Task input
········

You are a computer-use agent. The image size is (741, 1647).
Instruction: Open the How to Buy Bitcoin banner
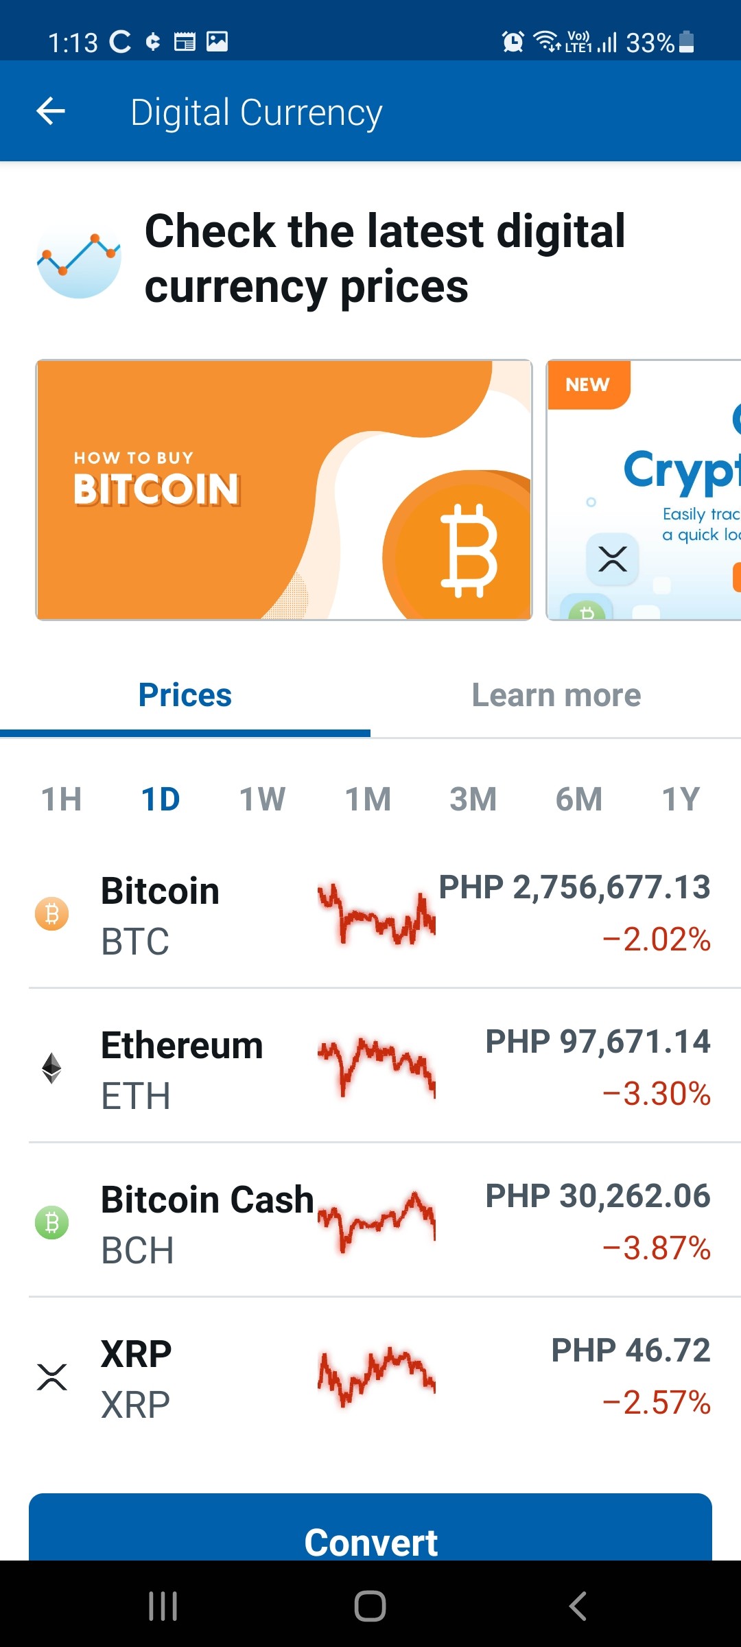point(284,490)
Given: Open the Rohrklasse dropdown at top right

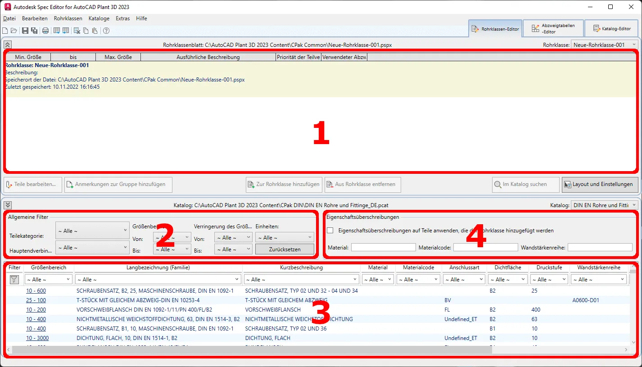Looking at the screenshot, I should point(604,45).
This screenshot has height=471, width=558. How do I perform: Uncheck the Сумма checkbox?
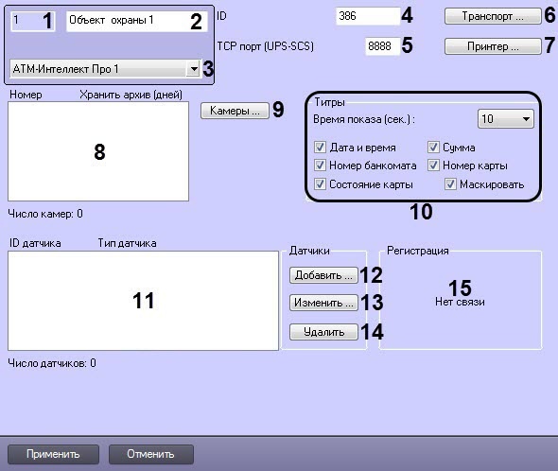point(433,147)
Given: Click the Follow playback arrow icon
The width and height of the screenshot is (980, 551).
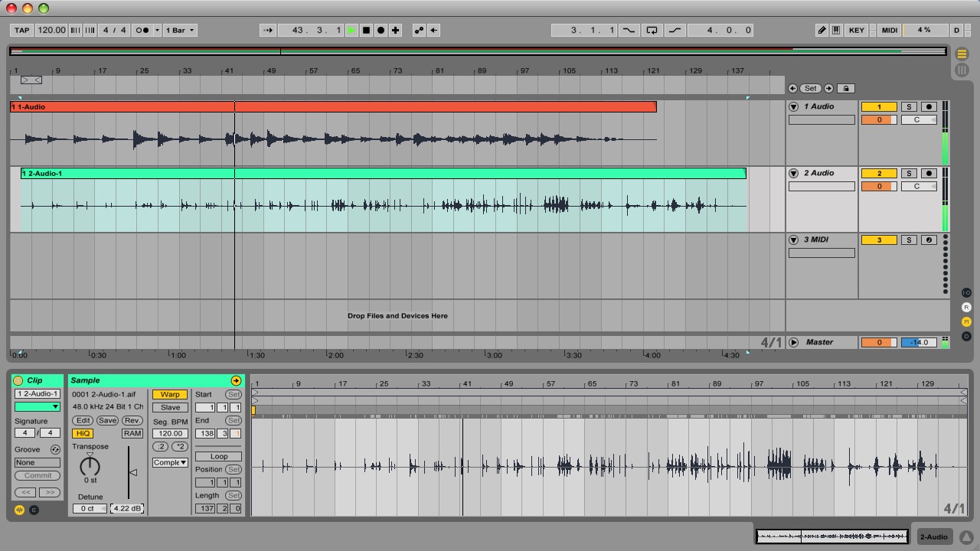Looking at the screenshot, I should [x=268, y=31].
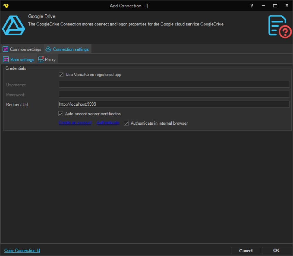This screenshot has width=293, height=256.
Task: Disable Auto-accept server certificates
Action: pos(61,114)
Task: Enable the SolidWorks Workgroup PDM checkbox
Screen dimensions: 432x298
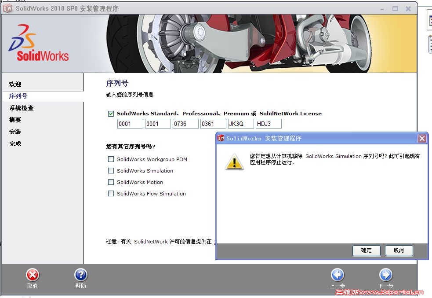Action: tap(111, 159)
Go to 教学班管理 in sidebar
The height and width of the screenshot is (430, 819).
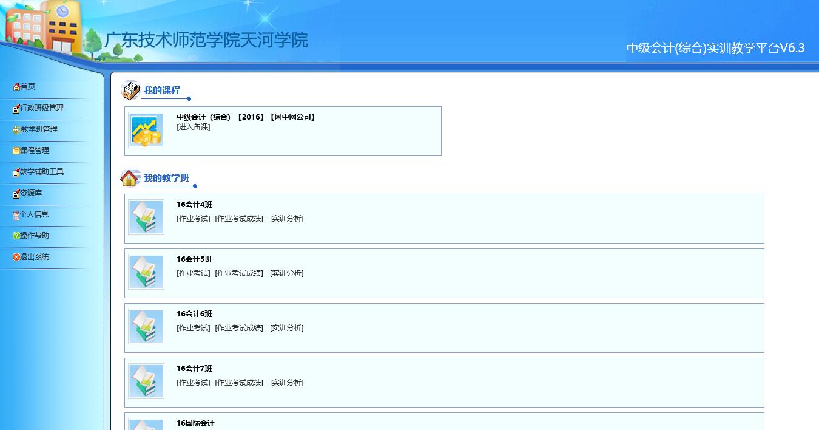[39, 129]
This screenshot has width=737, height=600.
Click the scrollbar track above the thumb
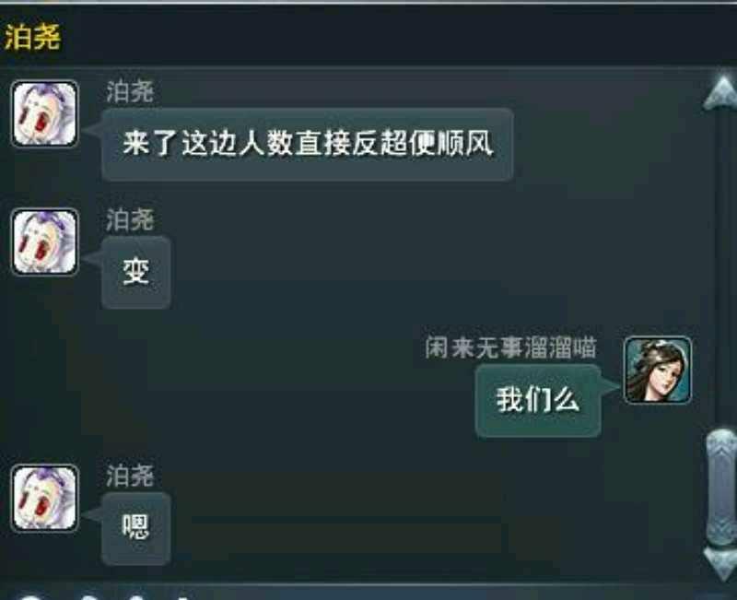[x=723, y=269]

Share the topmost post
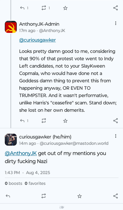point(116,8)
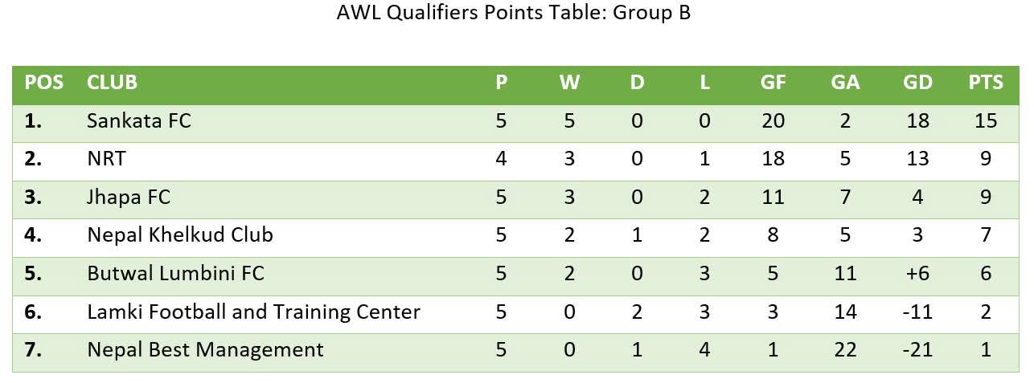Click the GF column header
This screenshot has width=1034, height=383.
coord(773,83)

········

Exercise
Your copy should begin at the line containing "Instruction: Open the" and end at the last line of the data above, matching each line exactly and holding no pictures.

Task solution
Instruction: Open the How to Buy Bitcoin banner
point(284,490)
Given: Open the Rohrklasse dropdown at top right

Looking at the screenshot, I should point(604,45).
This screenshot has height=471, width=558. How do I perform: Uncheck the Сумма checkbox?
point(433,147)
Given: Click the Follow playback arrow icon
The width and height of the screenshot is (980, 551).
Looking at the screenshot, I should [x=268, y=31].
This screenshot has width=293, height=256.
Task: Disable Auto-accept server certificates
Action: pos(61,114)
Task: Enable the SolidWorks Workgroup PDM checkbox
Screen dimensions: 432x298
Action: tap(111, 159)
Go to 教学班管理 in sidebar
The height and width of the screenshot is (430, 819).
[39, 129]
This screenshot has width=737, height=600.
Click the scrollbar track above the thumb
[x=723, y=269]

Share the topmost post
point(116,8)
Click the GF column header
This screenshot has width=1034, height=383.
coord(773,83)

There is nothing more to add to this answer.